• [Goal of the exercise]:
Please retype the listing below exactly, from its opening line through the line where "Split the Employee.js" appears.

• [Provided material]:
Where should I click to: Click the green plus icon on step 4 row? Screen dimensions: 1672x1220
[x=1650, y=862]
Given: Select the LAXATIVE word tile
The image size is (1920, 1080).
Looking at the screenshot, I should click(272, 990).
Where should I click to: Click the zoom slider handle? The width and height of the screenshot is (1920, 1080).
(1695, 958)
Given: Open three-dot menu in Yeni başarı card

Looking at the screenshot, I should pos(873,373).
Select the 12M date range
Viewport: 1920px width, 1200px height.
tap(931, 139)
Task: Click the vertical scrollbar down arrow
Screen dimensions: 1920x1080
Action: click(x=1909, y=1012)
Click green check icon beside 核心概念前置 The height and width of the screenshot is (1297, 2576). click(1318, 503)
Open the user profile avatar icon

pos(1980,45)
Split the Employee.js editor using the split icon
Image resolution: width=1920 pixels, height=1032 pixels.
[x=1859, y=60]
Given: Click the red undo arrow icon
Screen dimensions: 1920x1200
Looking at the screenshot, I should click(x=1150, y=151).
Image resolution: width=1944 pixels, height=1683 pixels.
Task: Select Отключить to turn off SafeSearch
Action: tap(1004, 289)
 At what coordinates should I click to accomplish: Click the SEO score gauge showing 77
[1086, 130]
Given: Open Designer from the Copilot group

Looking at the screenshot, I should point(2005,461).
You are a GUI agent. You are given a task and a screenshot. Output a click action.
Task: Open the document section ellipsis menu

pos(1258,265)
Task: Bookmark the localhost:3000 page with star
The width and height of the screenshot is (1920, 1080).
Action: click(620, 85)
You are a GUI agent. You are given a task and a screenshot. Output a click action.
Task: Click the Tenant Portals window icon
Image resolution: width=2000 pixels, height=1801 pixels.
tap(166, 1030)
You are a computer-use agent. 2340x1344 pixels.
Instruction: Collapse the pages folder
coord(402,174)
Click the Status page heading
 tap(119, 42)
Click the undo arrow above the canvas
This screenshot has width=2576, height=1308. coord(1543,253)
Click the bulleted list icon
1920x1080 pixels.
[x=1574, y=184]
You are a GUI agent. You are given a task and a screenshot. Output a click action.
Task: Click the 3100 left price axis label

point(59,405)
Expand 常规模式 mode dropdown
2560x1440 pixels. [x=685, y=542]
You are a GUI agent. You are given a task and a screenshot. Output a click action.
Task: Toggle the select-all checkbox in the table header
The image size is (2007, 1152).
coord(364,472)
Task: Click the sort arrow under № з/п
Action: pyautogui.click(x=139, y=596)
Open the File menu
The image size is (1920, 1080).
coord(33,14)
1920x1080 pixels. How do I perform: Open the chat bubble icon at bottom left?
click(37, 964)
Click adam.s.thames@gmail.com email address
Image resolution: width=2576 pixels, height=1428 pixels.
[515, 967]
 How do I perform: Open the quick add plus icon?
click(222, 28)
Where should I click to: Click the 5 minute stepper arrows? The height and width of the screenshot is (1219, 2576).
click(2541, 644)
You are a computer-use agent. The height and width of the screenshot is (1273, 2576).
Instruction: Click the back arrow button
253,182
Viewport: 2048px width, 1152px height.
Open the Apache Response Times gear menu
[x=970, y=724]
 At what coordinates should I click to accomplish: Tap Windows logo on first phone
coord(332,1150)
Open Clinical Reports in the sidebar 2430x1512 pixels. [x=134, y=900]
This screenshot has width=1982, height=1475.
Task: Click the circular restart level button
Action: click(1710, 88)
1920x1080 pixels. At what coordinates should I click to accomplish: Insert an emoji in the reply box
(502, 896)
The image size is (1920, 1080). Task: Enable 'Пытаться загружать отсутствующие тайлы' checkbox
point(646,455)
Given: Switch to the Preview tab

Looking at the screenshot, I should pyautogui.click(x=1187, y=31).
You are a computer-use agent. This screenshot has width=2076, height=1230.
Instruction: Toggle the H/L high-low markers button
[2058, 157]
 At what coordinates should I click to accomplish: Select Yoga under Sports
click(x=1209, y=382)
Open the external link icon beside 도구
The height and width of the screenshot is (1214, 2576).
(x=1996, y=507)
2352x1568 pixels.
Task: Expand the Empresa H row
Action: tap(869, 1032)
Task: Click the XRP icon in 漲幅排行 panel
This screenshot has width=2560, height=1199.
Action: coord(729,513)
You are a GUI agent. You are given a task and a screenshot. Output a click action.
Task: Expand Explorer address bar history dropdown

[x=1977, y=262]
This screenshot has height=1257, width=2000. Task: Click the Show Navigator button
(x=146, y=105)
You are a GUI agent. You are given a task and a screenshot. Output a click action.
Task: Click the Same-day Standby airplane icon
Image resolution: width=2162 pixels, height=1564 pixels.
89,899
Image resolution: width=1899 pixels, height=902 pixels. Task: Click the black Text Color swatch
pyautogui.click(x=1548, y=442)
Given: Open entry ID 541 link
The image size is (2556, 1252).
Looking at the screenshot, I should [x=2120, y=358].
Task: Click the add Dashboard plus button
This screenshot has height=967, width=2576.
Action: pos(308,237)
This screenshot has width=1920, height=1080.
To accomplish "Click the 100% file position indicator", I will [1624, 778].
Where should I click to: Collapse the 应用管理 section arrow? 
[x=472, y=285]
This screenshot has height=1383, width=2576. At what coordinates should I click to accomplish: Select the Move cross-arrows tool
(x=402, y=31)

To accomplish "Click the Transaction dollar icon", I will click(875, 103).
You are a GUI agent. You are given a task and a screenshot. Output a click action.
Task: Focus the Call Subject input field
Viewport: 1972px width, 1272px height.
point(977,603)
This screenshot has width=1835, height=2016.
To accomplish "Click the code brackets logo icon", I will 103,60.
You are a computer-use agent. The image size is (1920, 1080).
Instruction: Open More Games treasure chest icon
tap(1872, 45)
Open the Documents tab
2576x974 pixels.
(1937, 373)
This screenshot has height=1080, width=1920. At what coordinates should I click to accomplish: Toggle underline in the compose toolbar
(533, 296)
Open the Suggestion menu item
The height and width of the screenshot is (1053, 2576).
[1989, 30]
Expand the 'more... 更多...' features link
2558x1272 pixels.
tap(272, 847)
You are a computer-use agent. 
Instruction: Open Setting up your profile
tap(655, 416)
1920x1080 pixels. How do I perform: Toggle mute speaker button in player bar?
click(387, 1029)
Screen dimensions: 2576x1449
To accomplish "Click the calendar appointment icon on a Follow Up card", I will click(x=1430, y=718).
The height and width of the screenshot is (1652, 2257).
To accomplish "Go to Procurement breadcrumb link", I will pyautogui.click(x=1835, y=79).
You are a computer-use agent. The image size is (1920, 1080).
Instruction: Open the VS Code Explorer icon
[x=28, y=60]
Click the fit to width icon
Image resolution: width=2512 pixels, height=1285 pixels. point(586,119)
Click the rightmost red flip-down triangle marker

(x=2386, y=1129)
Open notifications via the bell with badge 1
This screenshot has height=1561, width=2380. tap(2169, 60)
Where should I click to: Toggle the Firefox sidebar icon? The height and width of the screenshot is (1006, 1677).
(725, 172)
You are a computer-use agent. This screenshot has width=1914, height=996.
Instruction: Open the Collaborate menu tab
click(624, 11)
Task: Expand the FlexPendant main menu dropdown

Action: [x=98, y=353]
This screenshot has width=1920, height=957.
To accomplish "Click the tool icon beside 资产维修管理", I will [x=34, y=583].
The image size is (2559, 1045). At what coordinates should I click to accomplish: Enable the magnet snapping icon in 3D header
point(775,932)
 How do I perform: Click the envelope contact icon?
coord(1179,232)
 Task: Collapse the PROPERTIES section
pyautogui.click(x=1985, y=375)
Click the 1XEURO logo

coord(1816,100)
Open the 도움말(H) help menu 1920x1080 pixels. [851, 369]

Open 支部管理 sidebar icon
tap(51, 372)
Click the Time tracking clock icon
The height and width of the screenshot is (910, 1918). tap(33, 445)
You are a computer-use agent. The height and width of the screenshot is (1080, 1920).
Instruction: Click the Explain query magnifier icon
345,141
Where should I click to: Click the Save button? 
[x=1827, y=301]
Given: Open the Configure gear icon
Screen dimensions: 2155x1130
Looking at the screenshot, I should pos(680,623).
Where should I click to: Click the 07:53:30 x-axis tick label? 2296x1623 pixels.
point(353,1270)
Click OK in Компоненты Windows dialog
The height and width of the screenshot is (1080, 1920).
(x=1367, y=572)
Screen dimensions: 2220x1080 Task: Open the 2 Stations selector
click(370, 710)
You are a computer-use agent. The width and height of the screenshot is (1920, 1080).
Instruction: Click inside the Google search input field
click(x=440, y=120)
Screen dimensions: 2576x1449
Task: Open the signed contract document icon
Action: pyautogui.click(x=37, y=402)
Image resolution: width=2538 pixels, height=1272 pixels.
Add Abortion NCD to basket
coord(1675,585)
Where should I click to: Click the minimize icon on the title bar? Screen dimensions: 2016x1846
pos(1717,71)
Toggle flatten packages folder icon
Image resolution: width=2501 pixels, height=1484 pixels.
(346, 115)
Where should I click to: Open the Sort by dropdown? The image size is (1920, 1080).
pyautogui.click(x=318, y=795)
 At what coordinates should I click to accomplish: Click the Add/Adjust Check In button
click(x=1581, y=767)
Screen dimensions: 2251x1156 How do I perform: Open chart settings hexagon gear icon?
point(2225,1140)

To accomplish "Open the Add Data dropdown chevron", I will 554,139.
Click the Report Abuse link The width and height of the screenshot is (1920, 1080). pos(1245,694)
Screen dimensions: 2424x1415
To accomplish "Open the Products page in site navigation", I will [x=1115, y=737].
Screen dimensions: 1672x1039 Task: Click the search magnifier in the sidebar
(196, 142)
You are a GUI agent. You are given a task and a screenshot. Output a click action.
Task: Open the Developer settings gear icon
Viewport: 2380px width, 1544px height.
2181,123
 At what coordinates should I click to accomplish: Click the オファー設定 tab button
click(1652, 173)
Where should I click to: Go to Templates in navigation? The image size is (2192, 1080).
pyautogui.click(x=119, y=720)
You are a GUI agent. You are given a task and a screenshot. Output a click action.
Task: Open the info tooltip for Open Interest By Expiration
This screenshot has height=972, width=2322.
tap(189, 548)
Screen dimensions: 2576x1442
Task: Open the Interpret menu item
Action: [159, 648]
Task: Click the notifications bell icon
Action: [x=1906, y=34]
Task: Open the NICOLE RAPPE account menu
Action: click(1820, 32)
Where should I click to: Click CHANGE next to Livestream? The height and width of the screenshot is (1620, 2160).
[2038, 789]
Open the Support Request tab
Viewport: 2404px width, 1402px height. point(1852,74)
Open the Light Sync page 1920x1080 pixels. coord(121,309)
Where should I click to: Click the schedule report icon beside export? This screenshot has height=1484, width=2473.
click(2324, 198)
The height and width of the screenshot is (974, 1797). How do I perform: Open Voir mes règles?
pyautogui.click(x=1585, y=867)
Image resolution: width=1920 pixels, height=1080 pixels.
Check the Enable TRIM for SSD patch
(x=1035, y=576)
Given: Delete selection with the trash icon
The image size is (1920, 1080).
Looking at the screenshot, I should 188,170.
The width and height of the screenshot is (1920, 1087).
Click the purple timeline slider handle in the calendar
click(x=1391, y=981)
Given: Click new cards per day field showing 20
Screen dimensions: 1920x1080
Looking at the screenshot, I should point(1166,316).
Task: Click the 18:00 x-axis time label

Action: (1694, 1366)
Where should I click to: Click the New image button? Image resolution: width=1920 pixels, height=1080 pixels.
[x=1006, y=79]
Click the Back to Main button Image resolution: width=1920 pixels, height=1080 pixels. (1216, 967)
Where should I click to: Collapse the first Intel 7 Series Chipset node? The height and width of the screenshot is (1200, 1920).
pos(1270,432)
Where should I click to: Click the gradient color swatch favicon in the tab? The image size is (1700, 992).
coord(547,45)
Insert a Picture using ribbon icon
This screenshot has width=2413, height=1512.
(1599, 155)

• [Solution for this task]:
Where should I click to: Click the green plus icon on step 4 row? Screen dimensions: 1672x1220
[x=1650, y=862]
Given: Select the LAXATIVE word tile
The image size is (1920, 1080).
Looking at the screenshot, I should click(272, 990).
Where should I click to: Click the zoom slider handle? The width and height of the screenshot is (1920, 1080).
(1695, 958)
Given: Open three-dot menu in Yeni başarı card

Looking at the screenshot, I should pos(873,373).
Select the 12M date range
Viewport: 1920px width, 1200px height.
tap(931, 139)
Task: Click the vertical scrollbar down arrow
Screen dimensions: 1920x1080
Action: click(x=1909, y=1012)
Click green check icon beside 核心概念前置 The height and width of the screenshot is (1297, 2576). click(1318, 503)
Open the user profile avatar icon

pos(1980,45)
Split the Employee.js editor using the split icon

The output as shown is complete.